Free speech to get legal supremacy, says Dominic Raab as he unveils plan to stop democratic debate being ‘whittled away by wokery’ in major victory over cancel culture
Vry speech will be given legal supremacy over other rights to stop debate from being eroded, Dominic Raab pledges today.
In 'n eksklusiewe onderhoud met die Daily Mail, the Deputy Prime Minister warns that democratic debate is being ‘whittled away by wokery’.
Unveiling plans to replace Labour’s Human Rights Act with a British Bill of Rights, Mr Raab says the principle of free speech will become a legal ‘trump card’.
The proposed reforms will seek to reverse the corrosion of long-held freedoms by ‘kultuur kanselleer’, political correctness and creeping moves towards European-style privacy by the back door driven by judicial interpretations of the Human Rights Act, hy sê.
The changes will protect media freedom, allowing the Press to continue to expose corruption and wrongdoing, and allow individuals to speak their minds.
The landmark proposals, currently out for consultation, are expected to be included in the Queen’s Speech later this year.
Mnr Raab, who is also the Justice Secretary, het die Mail gesê: ‘Effectively, free speech will be given what will amount to “trump card” status in a whole range of areas.
Free speech will be given legal supremacy over other rights to stop debate from being eroded, Dominic Raab (op die foto) pledges today. In 'n eksklusiewe onderhoud met die Daily Mail, the Deputy Prime Minister warns that democratic debate is being ‘whittled away by wokery’
‘I feel very strongly that the parameters of free speech and democratic debate are being whittled away, whether by the privacy issue or whether it’s wokery and political correctness. I worry about those parameters of free speech being narrowed.’
Addressing concerns that decisions by unelected judges were gradually introducing privacy laws by the back door, without the approval of Parliament, Mr Raab added: ‘The thrust is going to be making sure that when we balance rights, whether it’s the right to free speech and the right to privacy or other rights, we make sure that the greatest overriding importance and weight is attached to free speech.’
It follows widespread concern at a legal ruling in favour of the Duchess of Sussex in a privacy dispute against The Mail on Sunday – as well as growing concern over ‘cancel culture’.
Harry Potter author JK Rowling and other public figures have been vilified for voicing concerns over an erosion of women’s rights by the transgender lobby, byvoorbeeld.
Eers hierdie week, the creator of comedy series Father Ted Graham Linehan declared that he had been ‘thoroughly cancelled’ and that trans activists had cost him his family and his marriage. Recent years have seen cancel culture extend across society, with growing numbers attacked in public life, on university campuses and on social media for expressing their views.

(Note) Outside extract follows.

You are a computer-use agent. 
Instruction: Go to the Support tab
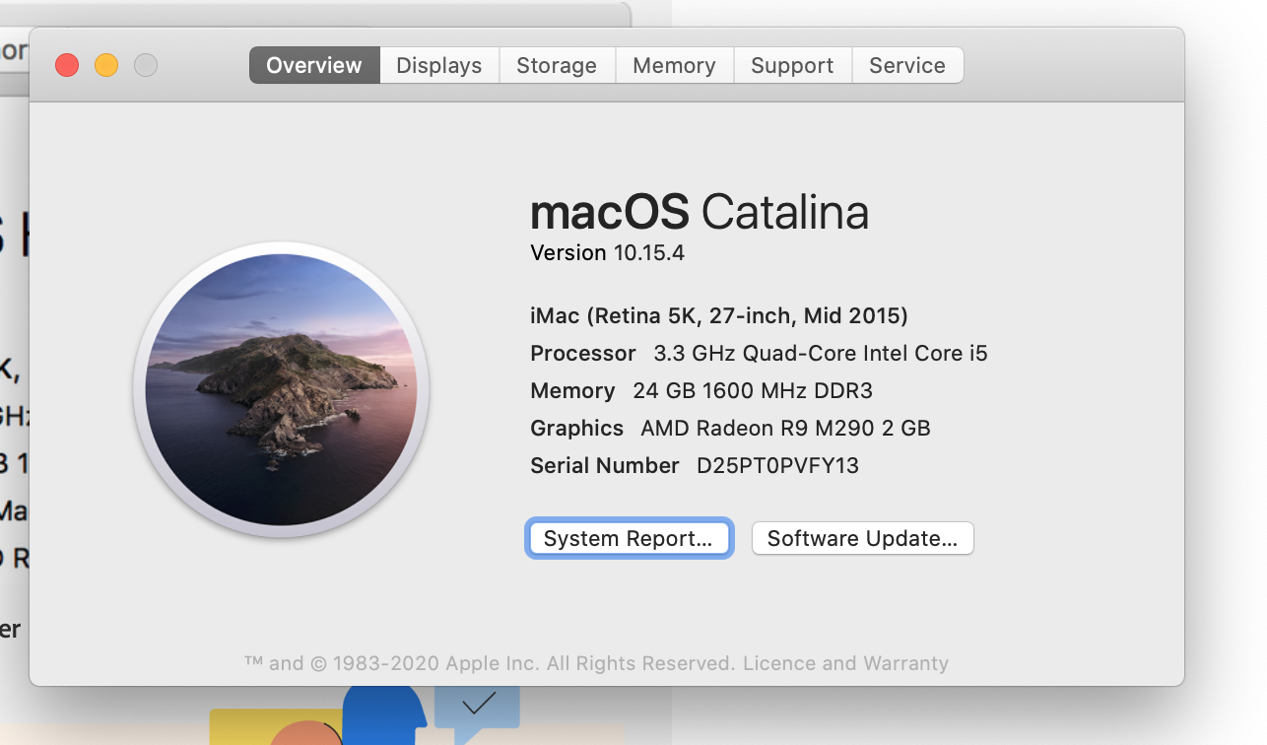tap(792, 65)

The author Jacqueline Wilson recently compared ‘scary’ cancel culture to ‘walking a tightrope’.
Gister, Vladimir Putin tried to use the issue to score political points, suggesting the West was trying to ‘cancel’ Russia in the same way some have with JK Rowling.

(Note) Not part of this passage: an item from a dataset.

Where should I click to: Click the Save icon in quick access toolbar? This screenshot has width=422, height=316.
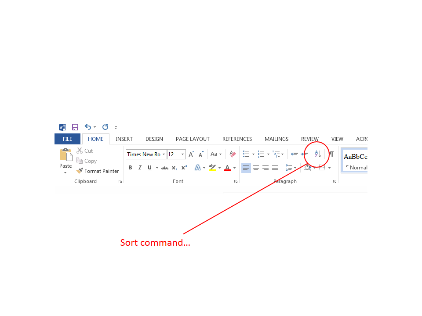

Mr Raab told the Mail that under plans being drawn up for the Bill of Rights, there would be only very limited restrictions placed on the new over-arching protections on free speech.
He said it would be given a ‘different status in the pecking order of rights’, with checks to stop people abusing it to promote terrorism.
Although the main impact of this will be on legal disputes, ministers believe that placing such a heavy emphasis on free speech is likely to have an effect beyond the courts and could help individuals trying to push back against cancel culture.
Mr Raab said: ‘We will still be clamping down on those who try and use either media or free speech to incite violence, to radicalise terrorists, or to threaten children. All of those safeguards will be in place.
‘But we’ve got to be able to strengthen free speech, the liberty that guards all of our other freedoms, and stop it being whittled away surreptitiously, sometimes without us really being conscious of it.
‘So it will have a different status in the pecking order of rights and I think that will go a long way to protecting this country’s freedom of speech and our history, which has always very strongly protected freedom of speech.’
The Human Rights Act was introduced by Tony Blair’s Labour government 20 jare terug, and Tory ministers believe it is ripe for reform.